Copying starts at the line containing "Viewport: 752px width, 434px" and stops after the last line of the records; each line is repeated exactly, and pictures are skipped.

[Records for this task]
===============

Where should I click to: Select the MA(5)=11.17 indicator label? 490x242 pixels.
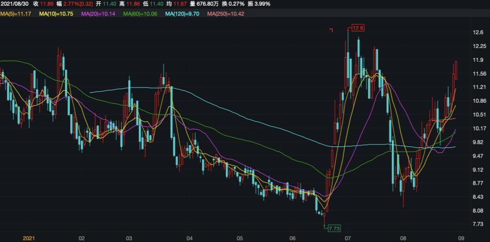[16, 14]
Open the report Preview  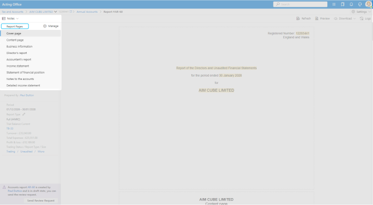point(322,18)
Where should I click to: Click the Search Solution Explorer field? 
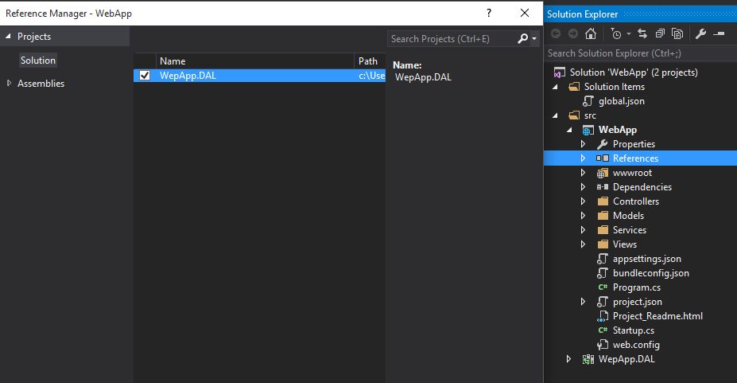click(640, 53)
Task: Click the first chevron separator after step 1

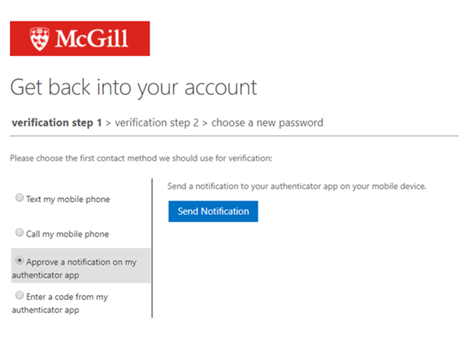Action: coord(109,123)
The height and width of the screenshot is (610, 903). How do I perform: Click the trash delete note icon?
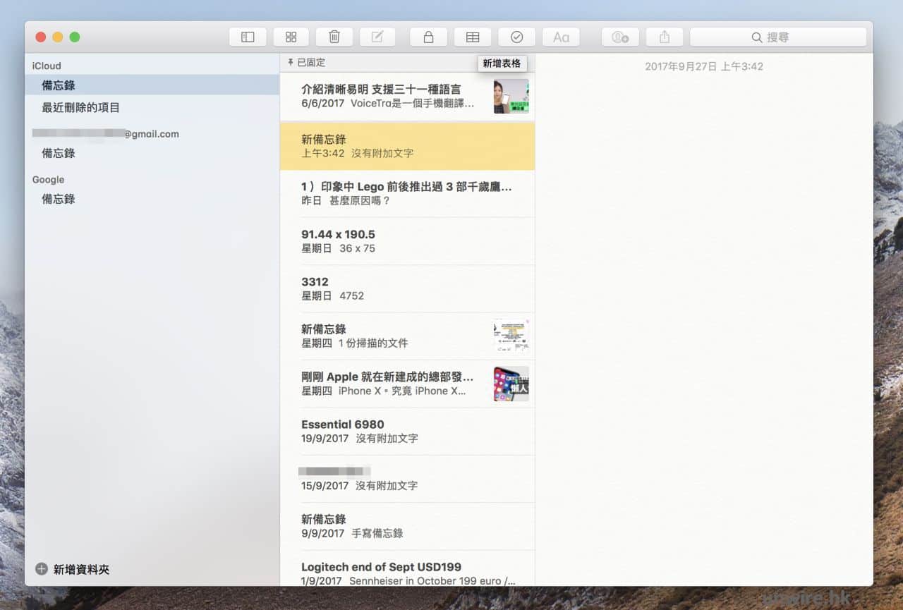click(334, 37)
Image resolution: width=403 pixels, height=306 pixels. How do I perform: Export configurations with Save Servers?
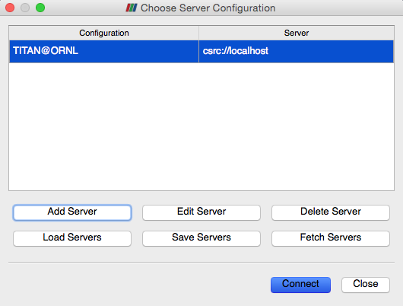point(202,238)
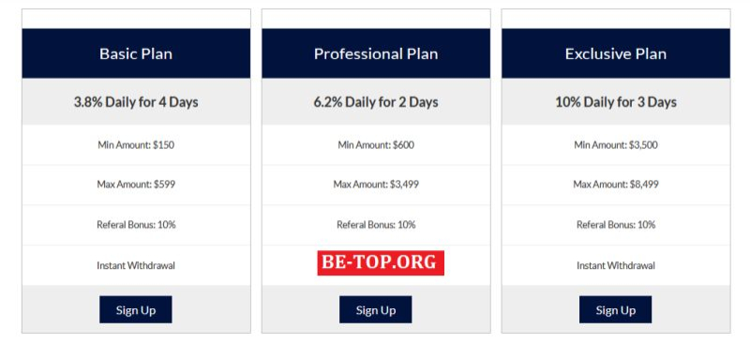This screenshot has height=343, width=750.
Task: Click Basic Plan's Instant Withdrawal row
Action: pos(136,265)
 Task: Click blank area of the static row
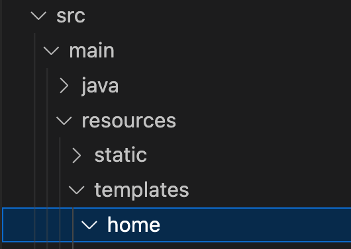248,155
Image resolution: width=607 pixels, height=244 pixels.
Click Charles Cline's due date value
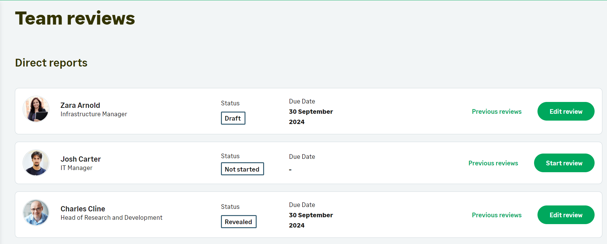[311, 220]

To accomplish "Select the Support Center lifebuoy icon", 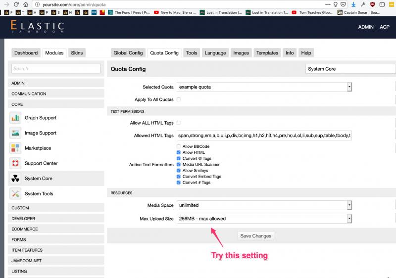I will click(15, 163).
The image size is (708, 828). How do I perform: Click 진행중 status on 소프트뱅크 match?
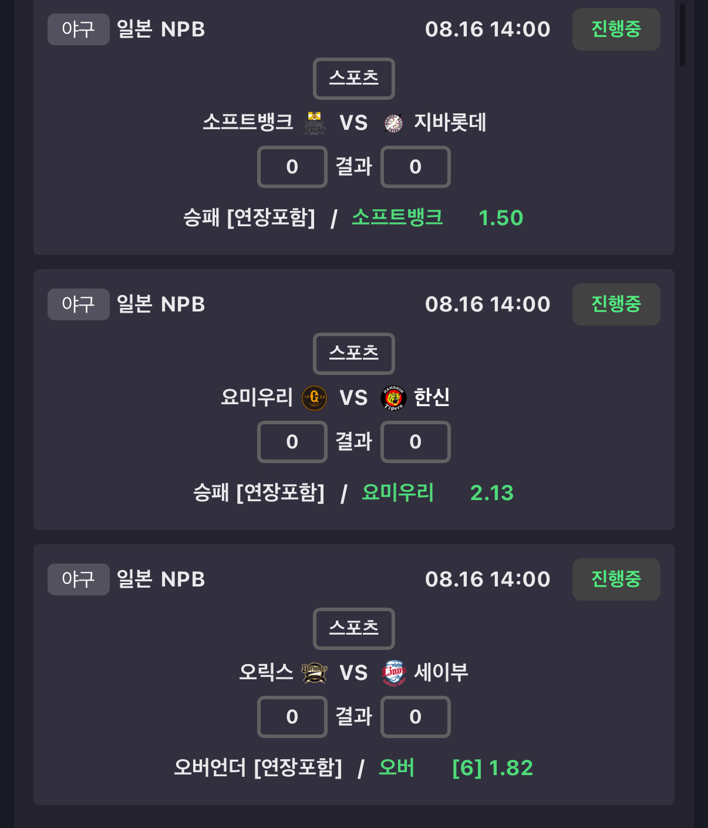pyautogui.click(x=616, y=29)
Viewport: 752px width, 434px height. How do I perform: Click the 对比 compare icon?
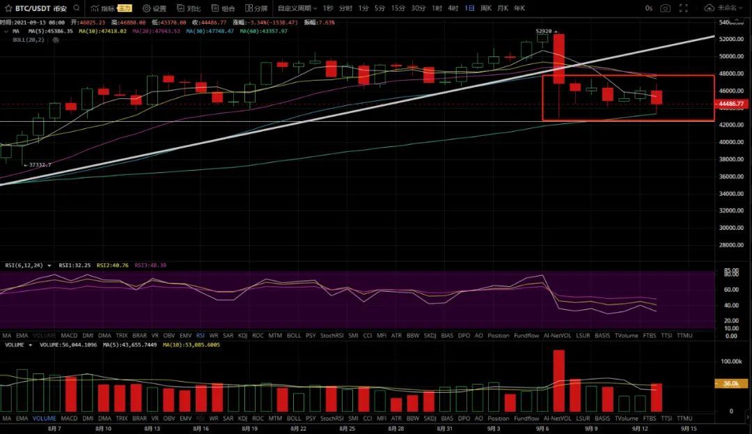tap(180, 8)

===============

[Answer below]
Viewport: 752px width, 434px height. How do I perform: Click the 对比 compare icon?
tap(180, 8)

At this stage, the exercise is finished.